» **THE TASK**
Of all the lines in the records below, copy only those that contain the string "indicator".

» **PROVIDED DATA**
■ ■ ■ ■

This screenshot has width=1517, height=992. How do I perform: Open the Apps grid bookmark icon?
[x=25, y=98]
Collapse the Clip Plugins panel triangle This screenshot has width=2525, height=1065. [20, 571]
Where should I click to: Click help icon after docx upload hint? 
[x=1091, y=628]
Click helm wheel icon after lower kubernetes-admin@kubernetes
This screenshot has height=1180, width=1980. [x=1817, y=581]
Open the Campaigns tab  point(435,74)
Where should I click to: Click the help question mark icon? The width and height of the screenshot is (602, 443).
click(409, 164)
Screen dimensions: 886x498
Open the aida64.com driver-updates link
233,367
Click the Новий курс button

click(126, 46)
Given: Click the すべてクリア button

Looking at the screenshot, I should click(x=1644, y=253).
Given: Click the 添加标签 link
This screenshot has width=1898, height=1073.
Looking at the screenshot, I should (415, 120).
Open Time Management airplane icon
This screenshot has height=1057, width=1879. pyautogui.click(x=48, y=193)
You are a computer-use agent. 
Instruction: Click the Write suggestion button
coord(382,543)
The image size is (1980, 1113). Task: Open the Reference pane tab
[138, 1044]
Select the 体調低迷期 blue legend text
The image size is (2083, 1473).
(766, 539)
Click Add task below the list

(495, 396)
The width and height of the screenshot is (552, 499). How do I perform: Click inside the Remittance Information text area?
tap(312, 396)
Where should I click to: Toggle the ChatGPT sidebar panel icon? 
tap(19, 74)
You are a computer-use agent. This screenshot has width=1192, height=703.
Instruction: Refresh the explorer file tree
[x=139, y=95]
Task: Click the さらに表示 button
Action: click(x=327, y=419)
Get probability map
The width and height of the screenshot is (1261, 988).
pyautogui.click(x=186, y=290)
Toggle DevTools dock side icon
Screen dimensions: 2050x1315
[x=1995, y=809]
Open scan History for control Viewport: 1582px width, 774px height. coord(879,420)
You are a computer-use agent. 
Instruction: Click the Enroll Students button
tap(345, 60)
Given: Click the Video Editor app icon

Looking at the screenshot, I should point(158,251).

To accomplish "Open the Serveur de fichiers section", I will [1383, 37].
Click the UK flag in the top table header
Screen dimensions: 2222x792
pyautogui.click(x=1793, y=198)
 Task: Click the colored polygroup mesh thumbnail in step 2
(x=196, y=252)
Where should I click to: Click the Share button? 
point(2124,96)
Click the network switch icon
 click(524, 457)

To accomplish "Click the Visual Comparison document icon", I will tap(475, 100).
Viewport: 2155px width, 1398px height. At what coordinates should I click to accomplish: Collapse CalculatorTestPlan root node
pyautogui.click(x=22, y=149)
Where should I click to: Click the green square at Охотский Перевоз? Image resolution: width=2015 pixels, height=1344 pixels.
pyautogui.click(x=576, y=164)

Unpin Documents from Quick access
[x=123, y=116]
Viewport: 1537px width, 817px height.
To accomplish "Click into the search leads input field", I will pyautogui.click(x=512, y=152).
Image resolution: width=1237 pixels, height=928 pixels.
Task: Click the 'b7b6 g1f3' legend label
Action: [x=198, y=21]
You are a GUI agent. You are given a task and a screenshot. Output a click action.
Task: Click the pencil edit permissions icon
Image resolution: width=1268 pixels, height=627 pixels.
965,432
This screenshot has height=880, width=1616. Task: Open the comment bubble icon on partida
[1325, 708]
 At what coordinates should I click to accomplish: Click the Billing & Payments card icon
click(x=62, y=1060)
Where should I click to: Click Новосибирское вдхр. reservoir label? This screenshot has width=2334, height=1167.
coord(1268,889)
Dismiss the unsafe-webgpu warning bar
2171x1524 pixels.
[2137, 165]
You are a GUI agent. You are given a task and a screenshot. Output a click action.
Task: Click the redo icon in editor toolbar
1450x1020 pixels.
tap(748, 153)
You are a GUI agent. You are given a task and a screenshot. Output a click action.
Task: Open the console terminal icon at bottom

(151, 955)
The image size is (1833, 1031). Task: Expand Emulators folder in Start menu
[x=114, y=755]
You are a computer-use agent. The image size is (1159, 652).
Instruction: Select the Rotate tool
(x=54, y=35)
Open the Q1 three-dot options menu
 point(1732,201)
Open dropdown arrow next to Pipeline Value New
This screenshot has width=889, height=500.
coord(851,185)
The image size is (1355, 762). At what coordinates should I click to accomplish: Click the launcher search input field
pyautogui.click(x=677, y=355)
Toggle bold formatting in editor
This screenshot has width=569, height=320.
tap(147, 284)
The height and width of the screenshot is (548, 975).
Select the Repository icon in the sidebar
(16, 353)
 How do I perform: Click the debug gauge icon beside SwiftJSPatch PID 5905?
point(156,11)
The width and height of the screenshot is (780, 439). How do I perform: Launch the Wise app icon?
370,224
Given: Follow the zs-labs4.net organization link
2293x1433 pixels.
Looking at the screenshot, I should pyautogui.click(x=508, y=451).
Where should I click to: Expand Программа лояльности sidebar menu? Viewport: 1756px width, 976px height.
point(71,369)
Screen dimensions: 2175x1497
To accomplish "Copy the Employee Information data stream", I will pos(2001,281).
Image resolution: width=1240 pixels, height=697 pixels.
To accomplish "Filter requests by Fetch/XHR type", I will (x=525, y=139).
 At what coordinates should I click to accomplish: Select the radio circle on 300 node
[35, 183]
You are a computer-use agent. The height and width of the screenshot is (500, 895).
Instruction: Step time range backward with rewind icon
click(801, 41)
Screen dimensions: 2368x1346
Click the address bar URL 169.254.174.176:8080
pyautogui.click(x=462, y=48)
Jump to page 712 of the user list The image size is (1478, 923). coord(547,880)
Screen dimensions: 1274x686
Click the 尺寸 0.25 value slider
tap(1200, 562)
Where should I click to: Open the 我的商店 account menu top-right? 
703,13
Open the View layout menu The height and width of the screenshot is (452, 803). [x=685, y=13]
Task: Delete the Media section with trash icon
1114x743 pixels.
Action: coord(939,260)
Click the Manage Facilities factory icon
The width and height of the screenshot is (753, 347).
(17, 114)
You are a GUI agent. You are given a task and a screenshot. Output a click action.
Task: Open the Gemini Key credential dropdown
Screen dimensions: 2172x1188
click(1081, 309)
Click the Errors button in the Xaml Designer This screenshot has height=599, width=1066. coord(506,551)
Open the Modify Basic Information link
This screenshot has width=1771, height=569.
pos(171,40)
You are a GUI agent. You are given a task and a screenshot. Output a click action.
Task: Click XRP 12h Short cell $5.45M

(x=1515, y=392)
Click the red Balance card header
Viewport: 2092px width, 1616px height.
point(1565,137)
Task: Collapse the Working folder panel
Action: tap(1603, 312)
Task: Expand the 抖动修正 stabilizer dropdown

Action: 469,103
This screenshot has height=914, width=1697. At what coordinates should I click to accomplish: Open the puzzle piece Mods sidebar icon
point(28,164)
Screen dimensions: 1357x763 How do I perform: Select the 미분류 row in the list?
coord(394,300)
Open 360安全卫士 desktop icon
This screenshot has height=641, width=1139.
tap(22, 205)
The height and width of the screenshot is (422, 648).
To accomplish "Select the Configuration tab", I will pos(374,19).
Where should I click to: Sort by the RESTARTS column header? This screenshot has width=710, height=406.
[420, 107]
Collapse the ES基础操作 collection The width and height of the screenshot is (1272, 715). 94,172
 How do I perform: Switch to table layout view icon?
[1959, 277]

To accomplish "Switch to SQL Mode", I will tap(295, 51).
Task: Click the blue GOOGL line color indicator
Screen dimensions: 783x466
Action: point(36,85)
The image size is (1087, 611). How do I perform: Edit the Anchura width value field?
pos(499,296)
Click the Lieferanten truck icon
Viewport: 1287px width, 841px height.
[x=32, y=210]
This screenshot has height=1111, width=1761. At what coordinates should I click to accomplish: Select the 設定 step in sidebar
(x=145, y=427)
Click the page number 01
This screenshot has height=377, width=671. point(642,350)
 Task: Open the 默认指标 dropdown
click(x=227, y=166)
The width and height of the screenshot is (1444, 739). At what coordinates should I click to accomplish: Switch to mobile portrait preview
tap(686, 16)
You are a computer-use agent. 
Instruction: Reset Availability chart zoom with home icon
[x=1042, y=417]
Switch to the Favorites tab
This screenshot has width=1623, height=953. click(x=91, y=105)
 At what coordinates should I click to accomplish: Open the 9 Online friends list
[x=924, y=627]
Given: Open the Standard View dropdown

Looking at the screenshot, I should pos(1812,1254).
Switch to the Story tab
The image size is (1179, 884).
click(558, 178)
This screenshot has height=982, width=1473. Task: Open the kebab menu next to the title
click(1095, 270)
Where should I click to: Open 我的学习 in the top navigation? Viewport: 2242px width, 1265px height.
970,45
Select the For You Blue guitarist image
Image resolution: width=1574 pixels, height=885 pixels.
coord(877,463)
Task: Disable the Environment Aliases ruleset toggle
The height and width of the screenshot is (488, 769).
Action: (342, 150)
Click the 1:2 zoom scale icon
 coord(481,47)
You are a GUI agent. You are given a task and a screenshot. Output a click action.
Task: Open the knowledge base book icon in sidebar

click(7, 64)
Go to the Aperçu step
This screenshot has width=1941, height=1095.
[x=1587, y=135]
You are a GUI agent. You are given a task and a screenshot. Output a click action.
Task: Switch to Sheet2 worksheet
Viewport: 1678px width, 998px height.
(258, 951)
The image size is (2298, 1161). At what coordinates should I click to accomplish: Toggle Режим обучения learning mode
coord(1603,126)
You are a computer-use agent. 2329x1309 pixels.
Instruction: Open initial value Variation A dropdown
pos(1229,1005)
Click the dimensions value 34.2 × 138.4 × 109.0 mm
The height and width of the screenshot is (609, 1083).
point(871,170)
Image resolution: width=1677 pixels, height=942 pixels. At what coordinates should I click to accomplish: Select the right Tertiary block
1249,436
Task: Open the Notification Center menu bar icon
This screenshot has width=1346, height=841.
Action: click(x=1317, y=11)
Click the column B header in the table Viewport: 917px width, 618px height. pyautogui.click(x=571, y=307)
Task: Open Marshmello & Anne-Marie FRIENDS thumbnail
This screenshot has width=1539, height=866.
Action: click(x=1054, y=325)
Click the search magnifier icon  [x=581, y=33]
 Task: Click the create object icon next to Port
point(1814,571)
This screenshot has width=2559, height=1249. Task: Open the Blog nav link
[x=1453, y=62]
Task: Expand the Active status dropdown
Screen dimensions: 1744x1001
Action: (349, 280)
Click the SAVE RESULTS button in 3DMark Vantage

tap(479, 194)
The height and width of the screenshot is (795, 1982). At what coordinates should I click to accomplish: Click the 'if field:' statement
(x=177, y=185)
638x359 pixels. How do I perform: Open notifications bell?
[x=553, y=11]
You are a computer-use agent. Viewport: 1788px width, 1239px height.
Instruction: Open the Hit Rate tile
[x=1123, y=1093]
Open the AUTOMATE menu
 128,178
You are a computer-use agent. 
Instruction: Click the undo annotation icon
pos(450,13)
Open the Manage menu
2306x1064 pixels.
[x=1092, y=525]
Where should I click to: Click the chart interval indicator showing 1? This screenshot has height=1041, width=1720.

■ ■ ■ ■

» **EXPECTED OUTPUT**
Task: Click the blue GOOGL line color indicator
Where should I click to: Click the chart interval indicator showing 1? This screenshot has height=1041, width=1720.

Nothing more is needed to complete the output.